C. P. Peut-on administrer l’ivabradine à un patient stable chez qui on est en train de titrer le bêtabloquant ?
A. C.-S. C’est une question importante. La règle de base est l’utilisation des bêtabloquants à une dose optimale. Soit il est possible d’augmenter assez rapidement la dose de bêtabloquants et le problème est résolu, soit il existe une contre-indication aux bêtabloquants, une intolérance ou une difficulté à augmenter la posologie car la sévérité de la pathologie nécessite un temps assez long pour cette augmentation. Dans ces cas-là, l’ivabradine a toute sa place en association avec les bêtabloquants pour permettre d’améliorer l’hémodynamique et pouvoir ainsi titrer plus facilement les bêtabloquants.
C. P. Que peut-on faire d’autre pour réduire la fréquence des réhospitalisations ?
A. C.-S. Nous avons donc vu l’optimisation médicamenteuse, il faut ainsi s’assurer qu’avant la sortie de l’hôpital le maximum a été fait sur le plan thérapeutique. On travaille actuellement sur une sorte de « check-list » avant sortie. Enfin, il faut insister sur le bénéfice qu’il y a à bien organiser la sortie du patient avec une excellente coordination entre l’hôpital, les professionnels de santé en ville et le patient afin que ce dernier ne se trouve pas « lâché dans la nature ». Il faut que, au cours du premier mois après la sortie, soient prévues au moins une consultation avec le généraliste et une consultation avec le cardiologue. Si ce n’est pas possible, il faut organiser des consultations à l’hôpital, envisager de la réadaptation ambulatoire qui permet de suivre le patient dans les premières semaines ou confier le patient à un système de suivi comme le système PRADO organisé par la caisse d’Assurance maladie, en sachant que cette logistique de suivi de l’insuffisant cardiaque est encore très peu développée en France.

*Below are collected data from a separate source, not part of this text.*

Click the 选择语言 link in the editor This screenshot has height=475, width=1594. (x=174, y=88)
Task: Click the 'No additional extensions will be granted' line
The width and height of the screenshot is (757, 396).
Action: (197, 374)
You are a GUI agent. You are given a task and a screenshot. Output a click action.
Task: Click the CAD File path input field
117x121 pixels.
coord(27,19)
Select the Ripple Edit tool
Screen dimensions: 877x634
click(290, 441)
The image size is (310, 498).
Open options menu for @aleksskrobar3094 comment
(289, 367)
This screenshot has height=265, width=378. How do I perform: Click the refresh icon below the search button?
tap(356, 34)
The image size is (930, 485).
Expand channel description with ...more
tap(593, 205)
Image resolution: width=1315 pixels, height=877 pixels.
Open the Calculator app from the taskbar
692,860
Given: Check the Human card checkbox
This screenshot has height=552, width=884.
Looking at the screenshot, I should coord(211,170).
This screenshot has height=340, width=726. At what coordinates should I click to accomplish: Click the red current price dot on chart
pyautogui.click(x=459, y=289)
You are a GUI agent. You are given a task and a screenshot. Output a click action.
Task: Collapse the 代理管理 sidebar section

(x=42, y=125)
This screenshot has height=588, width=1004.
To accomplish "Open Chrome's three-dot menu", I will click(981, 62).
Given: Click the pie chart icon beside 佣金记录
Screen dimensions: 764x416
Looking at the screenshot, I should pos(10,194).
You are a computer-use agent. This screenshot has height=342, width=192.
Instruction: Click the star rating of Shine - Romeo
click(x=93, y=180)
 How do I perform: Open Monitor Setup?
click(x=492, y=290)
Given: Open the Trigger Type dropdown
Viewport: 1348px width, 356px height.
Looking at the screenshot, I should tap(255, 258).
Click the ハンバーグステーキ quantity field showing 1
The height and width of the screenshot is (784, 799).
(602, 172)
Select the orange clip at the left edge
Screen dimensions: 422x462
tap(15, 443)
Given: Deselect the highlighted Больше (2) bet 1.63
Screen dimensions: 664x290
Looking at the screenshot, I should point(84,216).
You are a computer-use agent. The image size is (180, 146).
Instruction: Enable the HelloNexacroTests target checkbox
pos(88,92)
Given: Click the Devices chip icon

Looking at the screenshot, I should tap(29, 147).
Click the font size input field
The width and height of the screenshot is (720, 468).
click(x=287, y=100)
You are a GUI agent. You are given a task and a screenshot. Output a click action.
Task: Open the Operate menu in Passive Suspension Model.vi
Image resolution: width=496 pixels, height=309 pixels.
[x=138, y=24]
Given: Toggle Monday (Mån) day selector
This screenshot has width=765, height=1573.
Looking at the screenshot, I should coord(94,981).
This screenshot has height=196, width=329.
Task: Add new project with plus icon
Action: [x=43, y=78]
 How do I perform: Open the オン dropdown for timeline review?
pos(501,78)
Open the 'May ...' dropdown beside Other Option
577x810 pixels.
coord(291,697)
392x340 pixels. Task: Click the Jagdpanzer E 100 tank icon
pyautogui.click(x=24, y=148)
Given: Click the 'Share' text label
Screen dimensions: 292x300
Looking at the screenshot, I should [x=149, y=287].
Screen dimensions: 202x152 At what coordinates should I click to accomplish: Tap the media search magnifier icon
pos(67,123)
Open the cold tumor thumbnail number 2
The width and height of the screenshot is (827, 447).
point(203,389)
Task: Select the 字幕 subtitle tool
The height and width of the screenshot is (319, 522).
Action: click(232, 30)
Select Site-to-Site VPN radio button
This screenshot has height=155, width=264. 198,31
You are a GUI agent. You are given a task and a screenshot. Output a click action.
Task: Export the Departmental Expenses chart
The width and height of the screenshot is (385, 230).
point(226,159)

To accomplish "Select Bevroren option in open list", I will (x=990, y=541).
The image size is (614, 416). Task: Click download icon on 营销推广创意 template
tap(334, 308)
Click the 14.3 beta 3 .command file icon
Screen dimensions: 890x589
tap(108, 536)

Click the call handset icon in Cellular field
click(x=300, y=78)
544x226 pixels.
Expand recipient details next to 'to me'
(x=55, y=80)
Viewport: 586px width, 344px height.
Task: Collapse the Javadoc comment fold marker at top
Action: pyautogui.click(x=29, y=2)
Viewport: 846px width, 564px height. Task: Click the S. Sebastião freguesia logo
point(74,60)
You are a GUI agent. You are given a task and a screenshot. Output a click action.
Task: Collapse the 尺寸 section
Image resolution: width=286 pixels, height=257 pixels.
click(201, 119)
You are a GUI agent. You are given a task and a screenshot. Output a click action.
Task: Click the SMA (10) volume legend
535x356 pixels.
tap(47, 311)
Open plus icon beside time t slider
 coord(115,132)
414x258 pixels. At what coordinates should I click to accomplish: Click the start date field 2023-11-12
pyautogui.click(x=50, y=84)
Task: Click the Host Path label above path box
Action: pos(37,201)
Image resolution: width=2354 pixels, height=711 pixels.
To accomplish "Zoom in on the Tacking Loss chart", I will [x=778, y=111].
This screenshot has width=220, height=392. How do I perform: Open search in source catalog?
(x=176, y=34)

C. P. La télécardiologie peut être intéressante. Qu’en pensez-vous ?
A. C.-S. Oui, j’y crois beaucoup, d’une part, dans les réseaux de soins encore très peu développés et insuffisants dans notre pays, et je crois également beaucoup en la télémédecine. La télémédecine a ou aura une place indiscutable, notamment du fait de l’évolution du nombre d’insuffisants cardiaques, de la réduction des places à l’hôpital et de la diminution, tout au moins dans certaines régions, du nombre de généralistes et de cardiologues.
La difficulté est de savoir ce que l’on surveille dans cette télémédecine. Estce un simple entretien téléphonique hebdomadaire avec un médecin, voire une infirmière ou est-ce une transmission par télémétrie de multiples données ? Mais dans ce cas je redoute qu’on aboutisse à un système très compliqué beaucoup moins efficace qu’un simple contact, même téléphonique.